-- Required work --
Scan the entries for the word "agent". Every line that has it should be copied.

-- Dataset excerpts --
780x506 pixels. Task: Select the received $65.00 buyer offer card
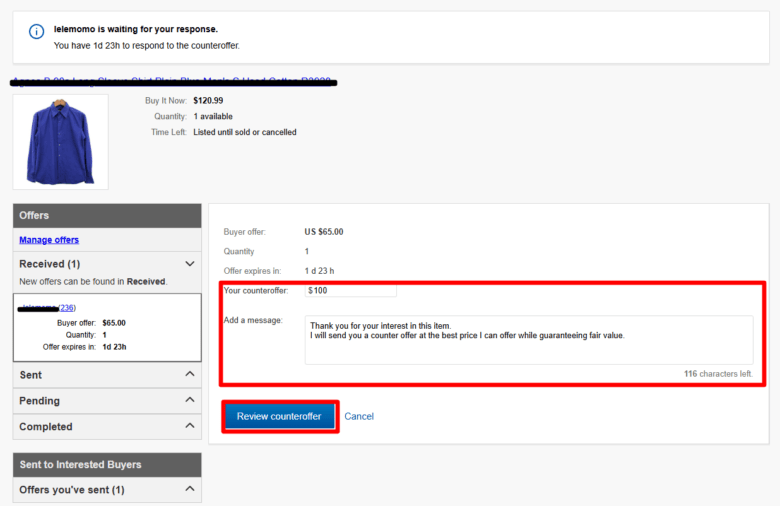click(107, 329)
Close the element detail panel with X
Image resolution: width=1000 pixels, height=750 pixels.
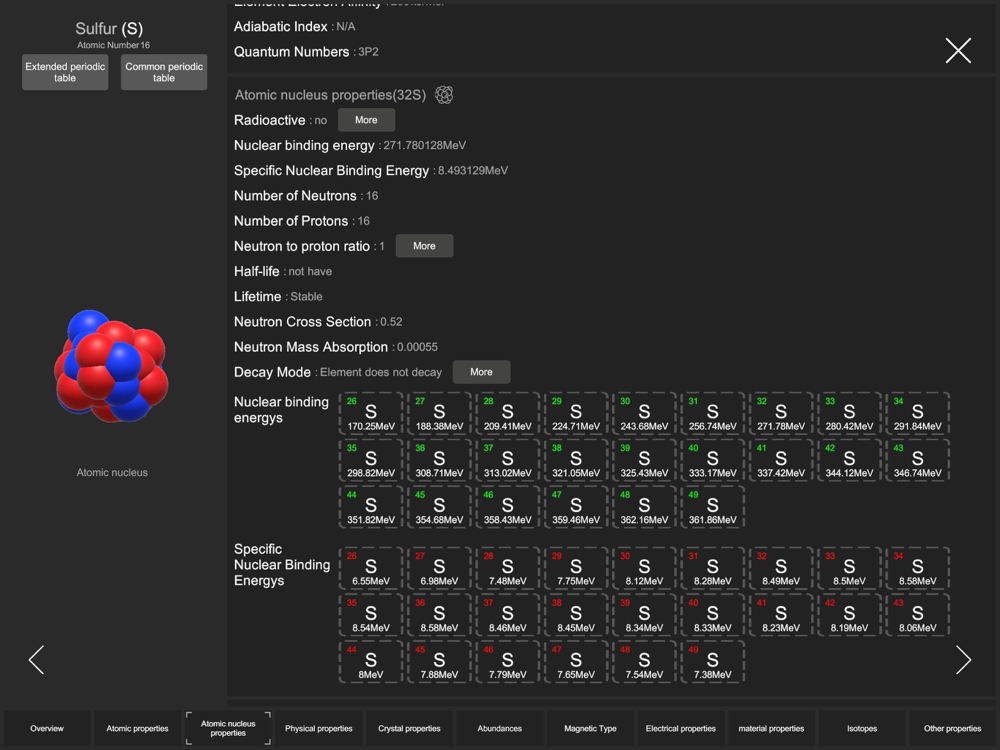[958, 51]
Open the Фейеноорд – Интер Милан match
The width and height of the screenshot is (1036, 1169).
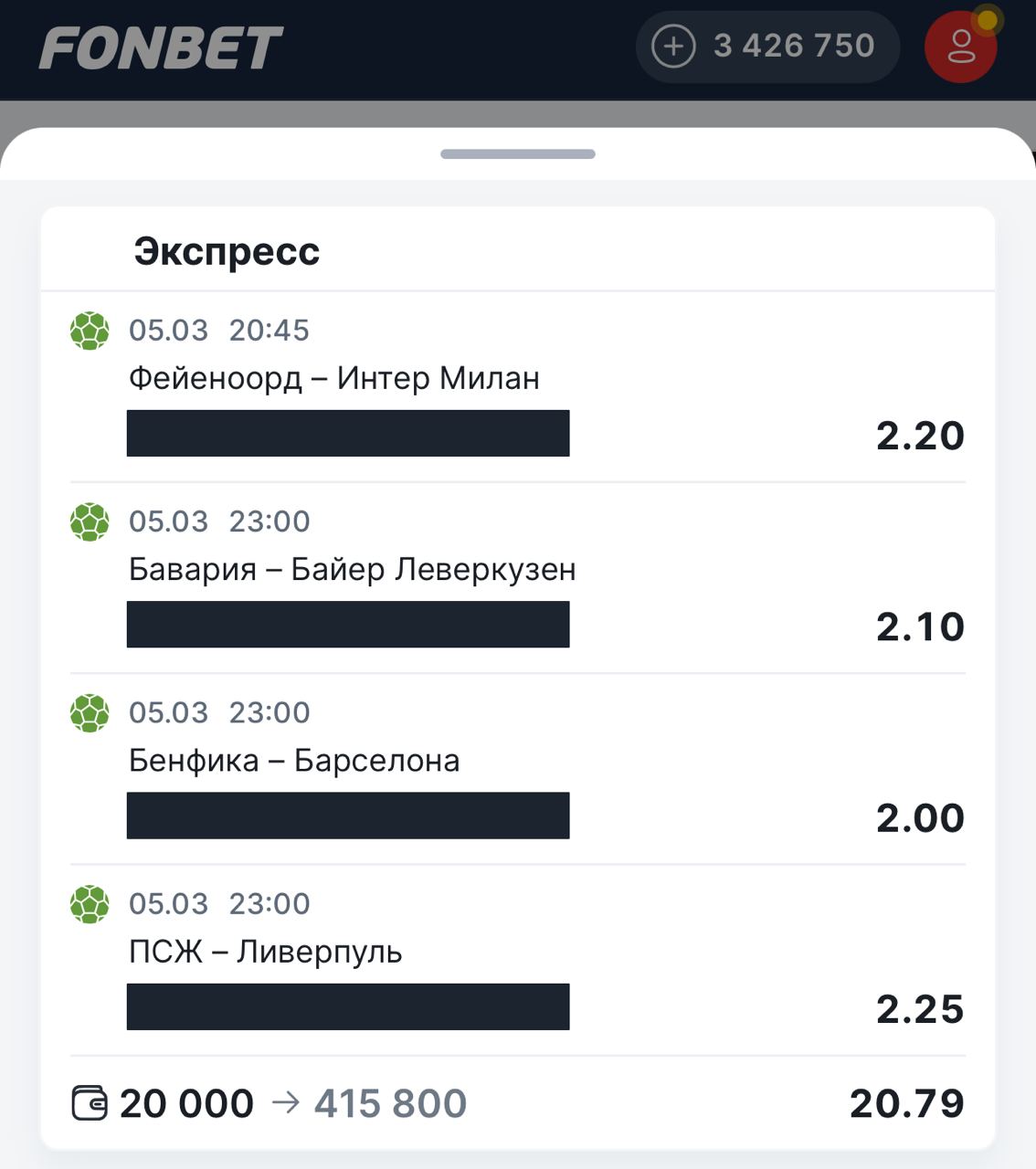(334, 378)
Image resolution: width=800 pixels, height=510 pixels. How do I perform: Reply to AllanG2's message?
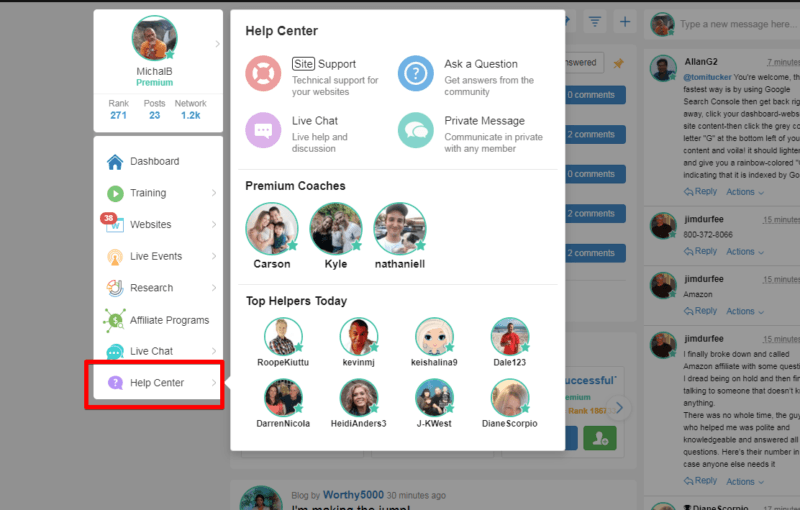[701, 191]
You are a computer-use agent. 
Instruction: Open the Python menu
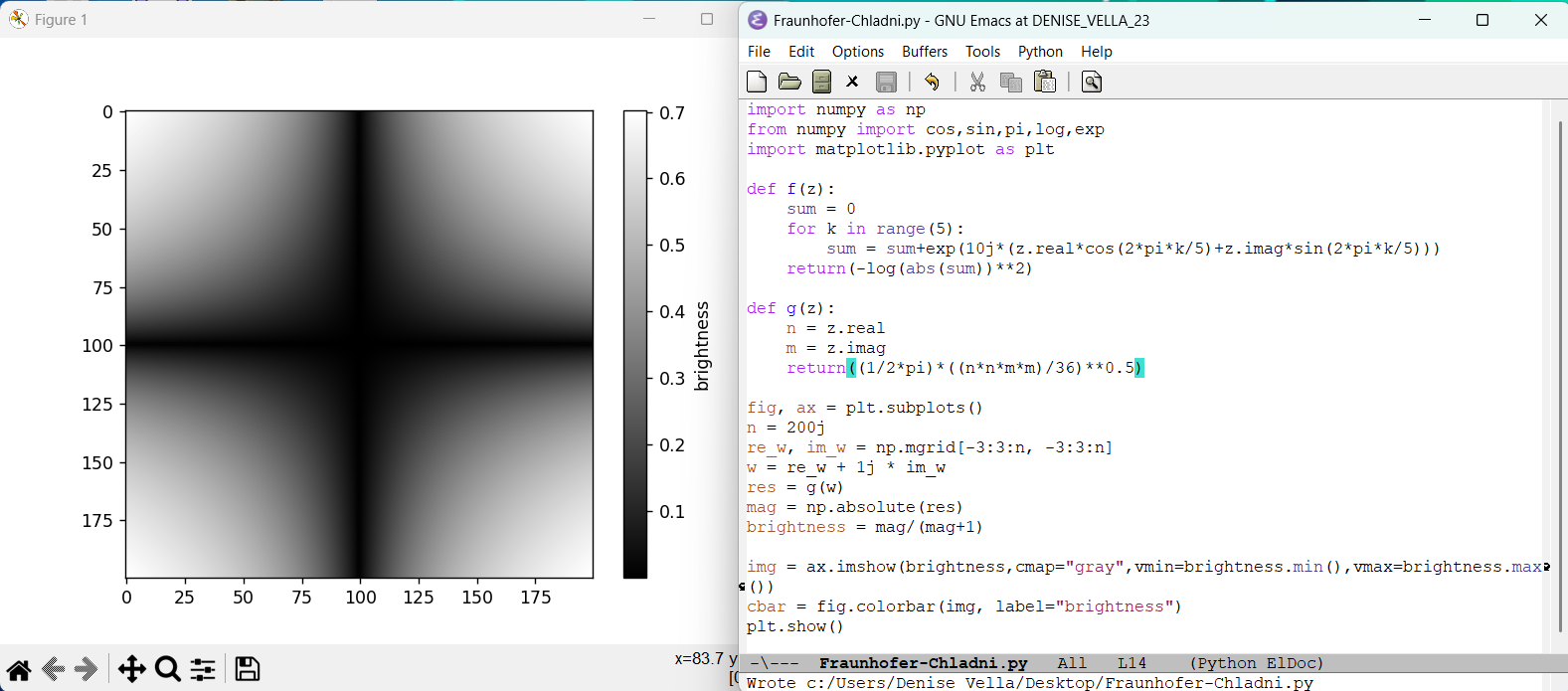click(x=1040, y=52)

==

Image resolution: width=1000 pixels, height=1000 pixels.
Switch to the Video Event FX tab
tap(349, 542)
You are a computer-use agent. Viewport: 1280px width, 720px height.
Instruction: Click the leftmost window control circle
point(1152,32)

...

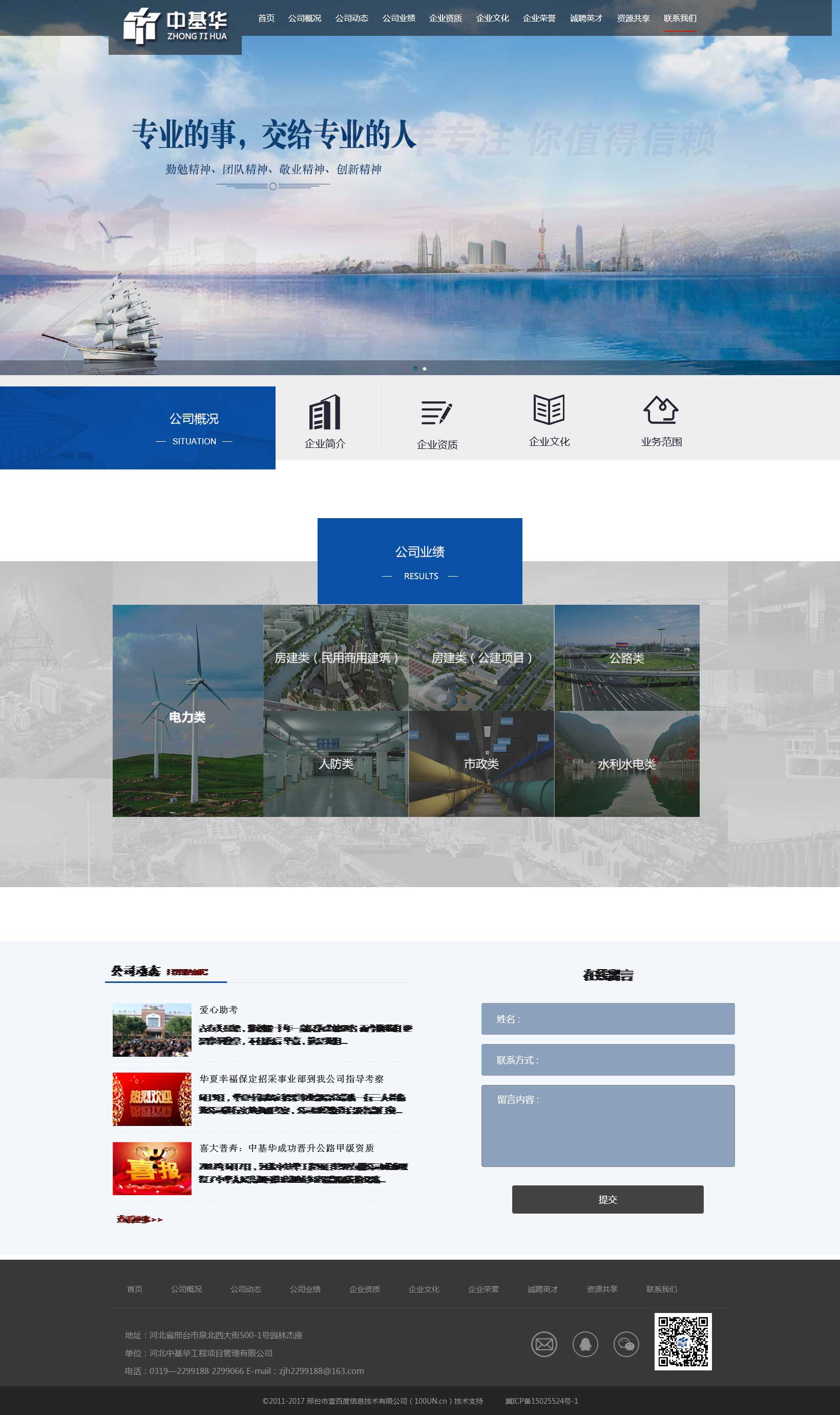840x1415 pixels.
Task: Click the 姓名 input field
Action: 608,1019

-- Worked solution --
You are a computer-use agent. 
You are a computer-use agent. Viewport: 1280px width, 720px height.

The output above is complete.